= Surflon S-111 =

Perfluorononanoic acid, the predominant compound present in Surflon S-111

Surflon S-111 (CAS 72968-3-88) is a commercial product consisting of perfluorinated carboxylic acids (PFCAs) in ammonium salt form. It is commonly used as a polymerization aid in the production of fluoropolymers.

The dominant chemical compound is perfluorononanoic acid (PFNA) at 74% by weight, followed by the 11 carbon perfluoroundecanoic acid (20%), and the 13 carbon perfluorotridecanoic acid (5%).

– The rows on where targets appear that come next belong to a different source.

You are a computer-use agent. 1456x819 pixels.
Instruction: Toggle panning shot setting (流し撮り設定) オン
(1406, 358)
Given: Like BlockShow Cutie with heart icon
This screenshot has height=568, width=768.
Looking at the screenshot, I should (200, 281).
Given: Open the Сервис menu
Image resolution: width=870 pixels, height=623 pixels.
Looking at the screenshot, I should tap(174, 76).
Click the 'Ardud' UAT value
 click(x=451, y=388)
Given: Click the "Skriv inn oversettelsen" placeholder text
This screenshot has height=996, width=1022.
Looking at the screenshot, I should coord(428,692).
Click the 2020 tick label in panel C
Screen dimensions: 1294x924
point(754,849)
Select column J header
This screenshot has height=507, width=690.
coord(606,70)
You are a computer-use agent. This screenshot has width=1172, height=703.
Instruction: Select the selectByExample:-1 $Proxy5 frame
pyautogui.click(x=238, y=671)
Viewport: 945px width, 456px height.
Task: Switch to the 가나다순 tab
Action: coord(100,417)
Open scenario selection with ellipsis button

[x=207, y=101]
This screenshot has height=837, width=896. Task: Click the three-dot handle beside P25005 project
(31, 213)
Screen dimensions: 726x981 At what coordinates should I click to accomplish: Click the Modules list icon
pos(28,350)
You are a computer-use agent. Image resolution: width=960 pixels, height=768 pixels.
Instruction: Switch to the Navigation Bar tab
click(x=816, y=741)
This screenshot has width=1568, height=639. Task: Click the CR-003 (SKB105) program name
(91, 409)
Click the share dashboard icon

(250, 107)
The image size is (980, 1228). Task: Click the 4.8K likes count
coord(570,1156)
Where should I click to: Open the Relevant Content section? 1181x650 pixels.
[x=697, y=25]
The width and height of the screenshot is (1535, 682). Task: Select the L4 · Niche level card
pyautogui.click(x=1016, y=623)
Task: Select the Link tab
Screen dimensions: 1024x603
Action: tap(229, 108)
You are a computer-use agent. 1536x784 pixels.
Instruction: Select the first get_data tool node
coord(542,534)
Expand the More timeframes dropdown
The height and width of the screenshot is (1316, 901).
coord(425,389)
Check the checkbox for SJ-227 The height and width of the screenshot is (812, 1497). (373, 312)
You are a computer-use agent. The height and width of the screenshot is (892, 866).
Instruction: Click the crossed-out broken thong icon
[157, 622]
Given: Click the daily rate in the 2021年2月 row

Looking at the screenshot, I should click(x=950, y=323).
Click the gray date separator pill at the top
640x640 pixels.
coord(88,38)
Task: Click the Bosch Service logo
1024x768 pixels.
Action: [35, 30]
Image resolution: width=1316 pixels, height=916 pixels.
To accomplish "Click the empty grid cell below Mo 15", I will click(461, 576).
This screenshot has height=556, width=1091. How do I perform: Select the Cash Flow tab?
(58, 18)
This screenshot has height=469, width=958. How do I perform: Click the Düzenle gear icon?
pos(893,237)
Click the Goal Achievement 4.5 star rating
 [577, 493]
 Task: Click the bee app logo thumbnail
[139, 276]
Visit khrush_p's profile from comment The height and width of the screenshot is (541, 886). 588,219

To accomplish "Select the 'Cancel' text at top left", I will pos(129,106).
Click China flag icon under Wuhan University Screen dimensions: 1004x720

Surflon S-111 is synthesized in Japan by oxidizing a mixture of fluorotelomer olefins. Fluorotelomer olefins are synthesized using a telomerization of tetrafluoroethylene taxogens (monomers), followed by an ethylene insertion. The olefin is oxidized, removing one carbon to yield products with an odd number of carbons with even-lengthed fluorocarbon chains plus a carboxylic acid group. As the fluorotelomer olefins are dominated by F(CF_{2})_{8}CH=CH_{2}, PFNA is the major PFCA product.

Surflon S-111 "is described as Fatty acids, C7-C13, perfluoro, ammonium salts".